[Collected data]
# # # # # # #
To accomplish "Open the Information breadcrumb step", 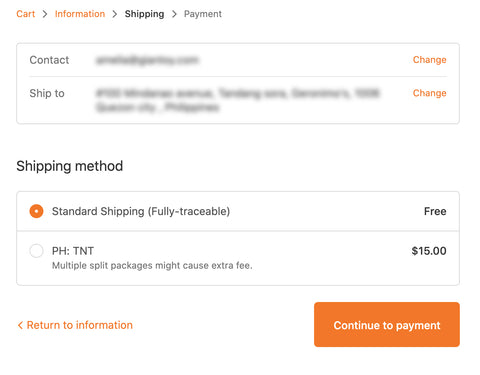I will pyautogui.click(x=80, y=14).
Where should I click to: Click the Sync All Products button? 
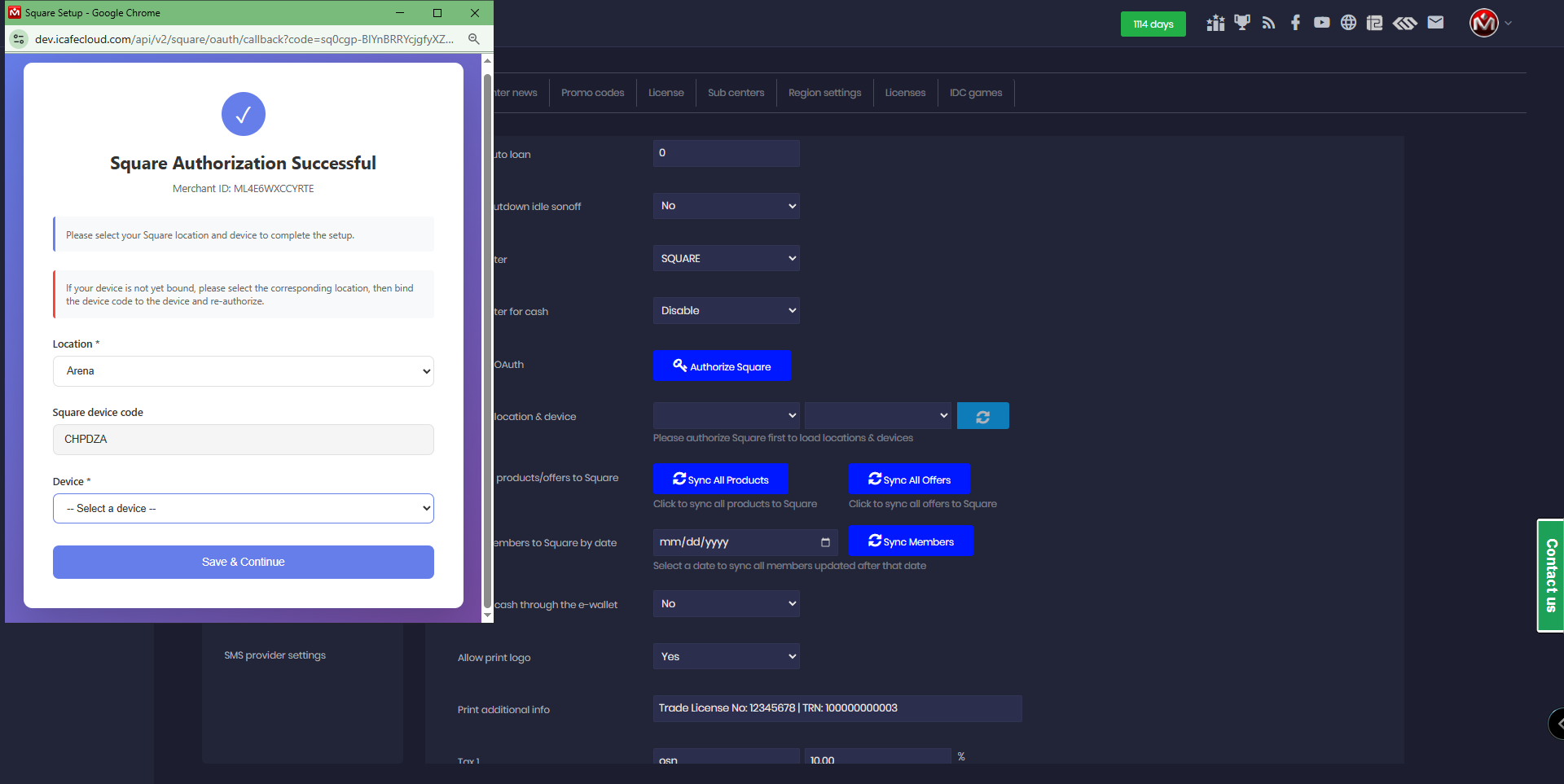pos(720,480)
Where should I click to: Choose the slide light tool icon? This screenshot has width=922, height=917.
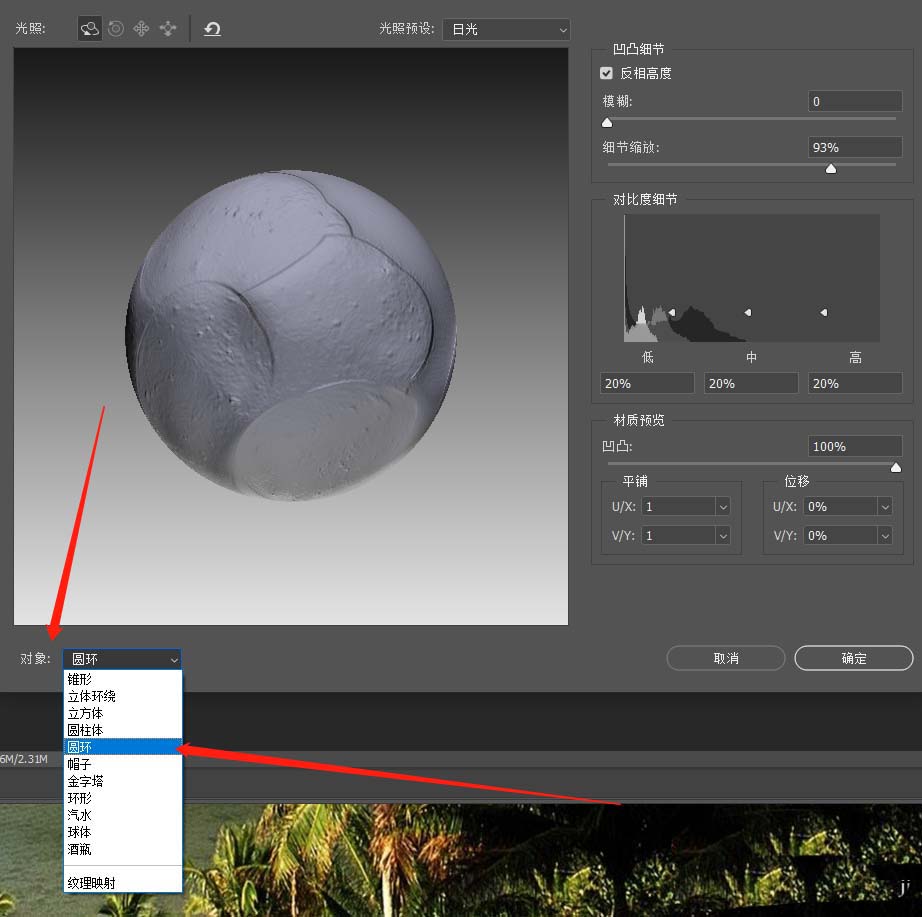(167, 29)
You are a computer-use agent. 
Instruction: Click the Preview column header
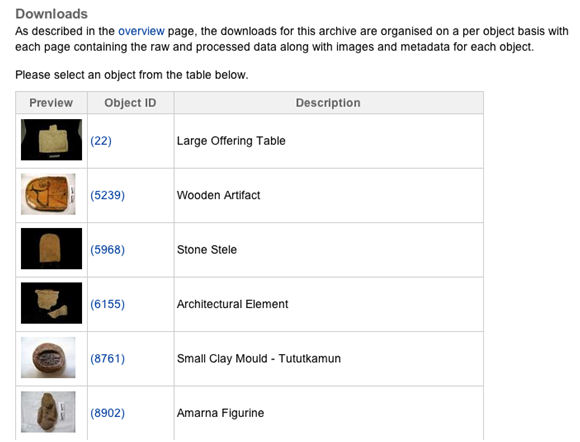(x=51, y=103)
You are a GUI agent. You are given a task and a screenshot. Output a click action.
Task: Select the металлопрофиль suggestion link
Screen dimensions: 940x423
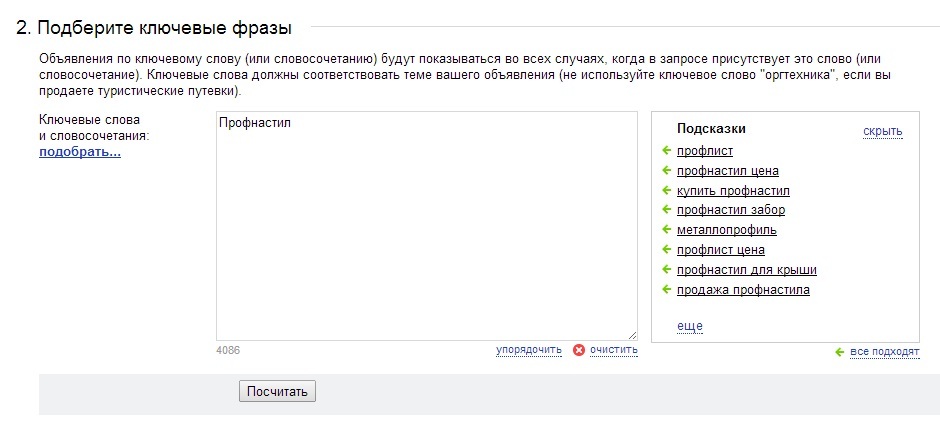(x=727, y=230)
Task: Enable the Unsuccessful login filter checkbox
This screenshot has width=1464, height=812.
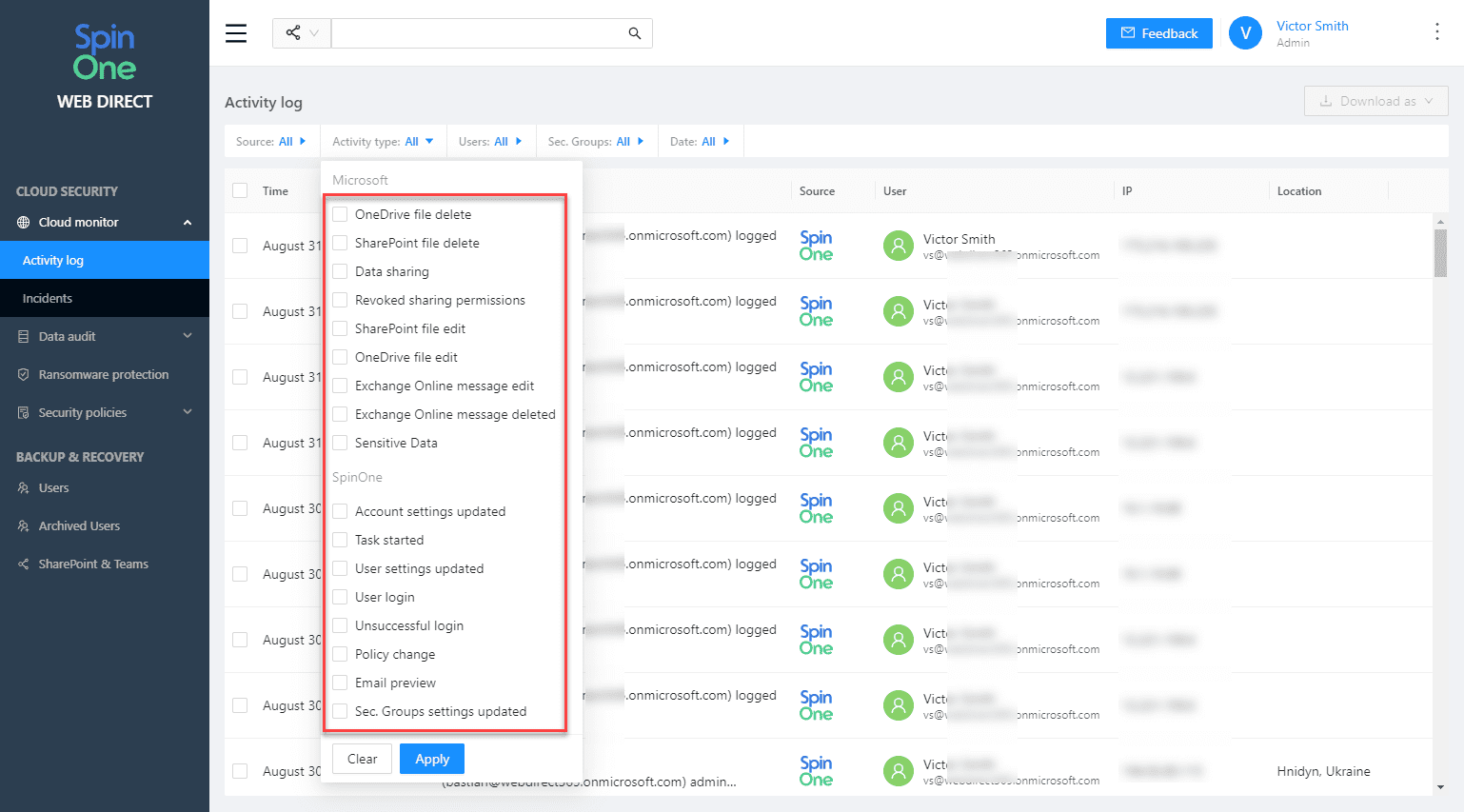Action: pos(340,625)
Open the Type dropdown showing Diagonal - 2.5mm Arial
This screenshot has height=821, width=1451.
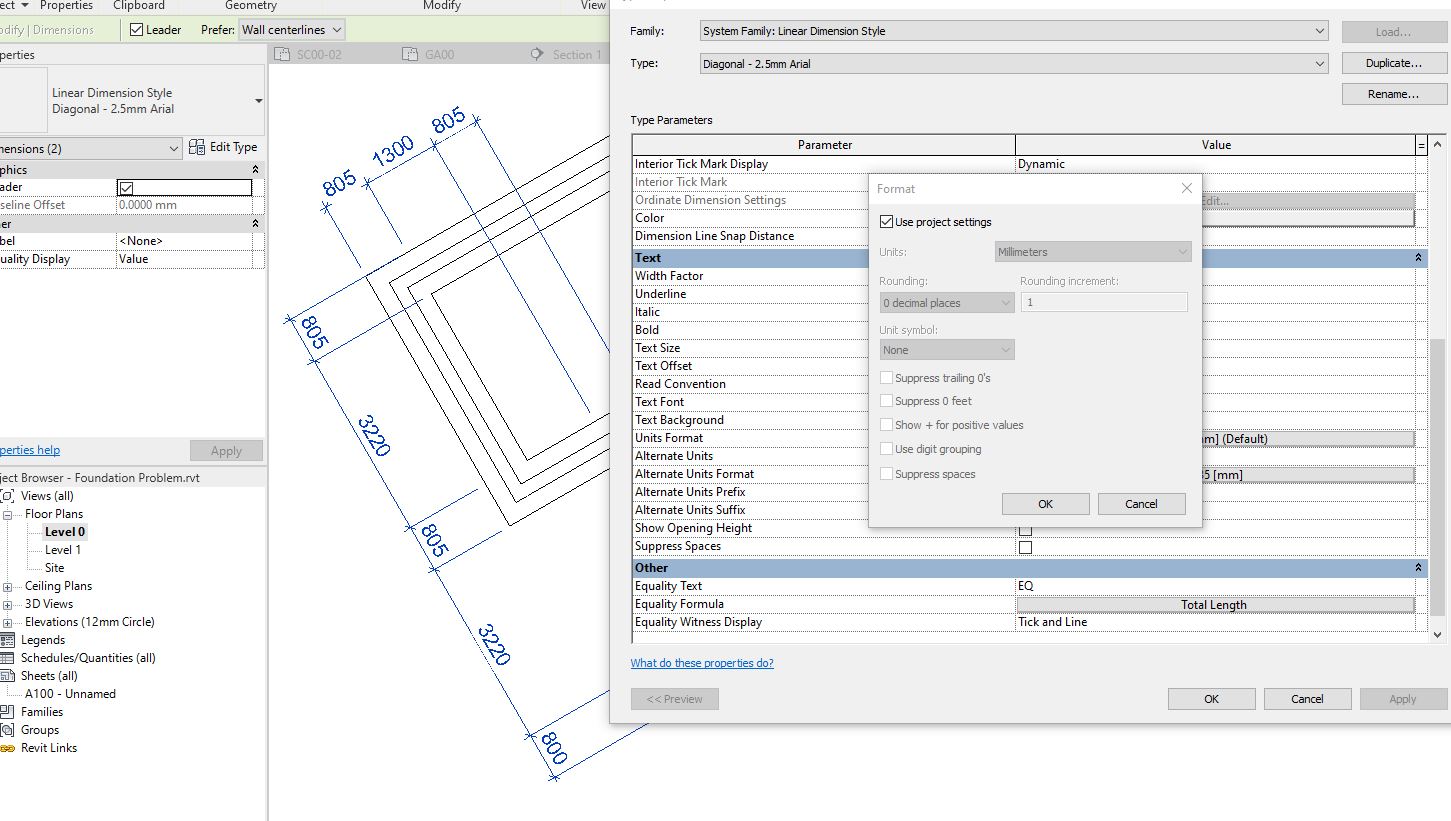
# # # # # # #
> **Required action**
Repeat only the lines from the one holding "This screenshot has width=1464, height=812." through the last line of the data, inclusive. Keep the pictures out.

> **Response for this exercise**
This screenshot has width=1464, height=812.
Action: pos(340,625)
Open the Type dropdown showing Diagonal - 2.5mm Arial
This screenshot has height=821, width=1451.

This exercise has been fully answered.